# Experiment Design Protocol

Fill this template during the Experiment Design phase. Once complete, mark it as LOCKED
in the LOGBOX. Any deviations after locking must be logged as EXPLORATORY.

---

## 1. Research Question & Claim

- **One-sentence claim:**
  [What you will defend if the research succeeds]

- **Hypothesis (directional if appropriate):**
  [Method X improves metric Y on data Z compared to baseline B under conditions C]

- **Scope:**
  [ ] In-domain  [ ] Cross-domain  [ ] Cross-lingual  [ ] Deployment-like  [ ] Mechanistic  [ ] Causal

## 2. Contribution Type

- **Type:** [ ] New method  [ ] New theory  [ ] New dataset  [ ] New measurement  [ ] Replication  [ ] Negative result

- **Why existing evidence is insufficient (2-4 sentences):**
  [Reference the evidence map from Lit Review]

## 3. Data

- **Dataset(s):** [name, source URL, version, access method]
- **License/terms:** [what is permitted]
- **Population/coverage:** [what does the data represent? what is missing?]
- **Sizes:** Train: ___ / Val: ___ / Test: ___
- **Split strategy:** [ ] Random  [ ] Stratified  [ ] Temporal  [ ] Predefined  [ ] Other: ___
- **Leakage prevention:** [how train/test contamination is prevented]
- **Preprocessing:** [deterministic steps, tool versions]
- **Dataset documentation:** [ ] Datasheet  [ ] Data Statement  [ ] N/A (existing well-documented dataset)

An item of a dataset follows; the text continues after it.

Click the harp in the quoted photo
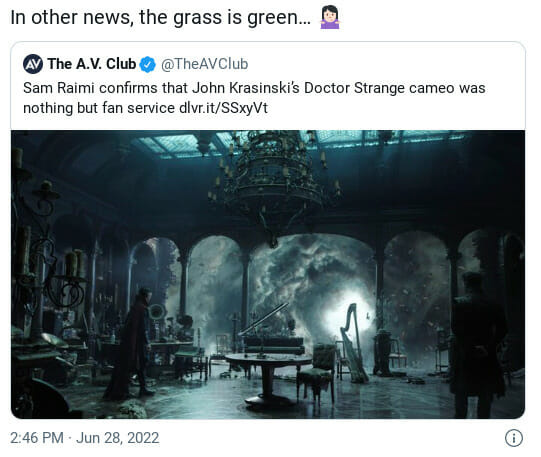Viewport: 541px width, 457px height. click(354, 343)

## 4. Variables & Controls

- **Independent variable(s):** [what is manipulated]
- **Dependent variable(s):**
  - Primary metric: [name, exact formula, averaging policy]
  - Secondary metrics (exploratory): [list]
- **Baselines:**
  - [Baseline 1]: [description, source, how run]
  - [Baseline 2]: [description, source, how run]
- **Ablations:**
  - [−Component A]: [expected effect]
  - [−Component B]: [expected effect]
- **Negative control:** [condition where method should NOT work]
- **Sanity check:** [test that would invalidate the pipeline if it fails]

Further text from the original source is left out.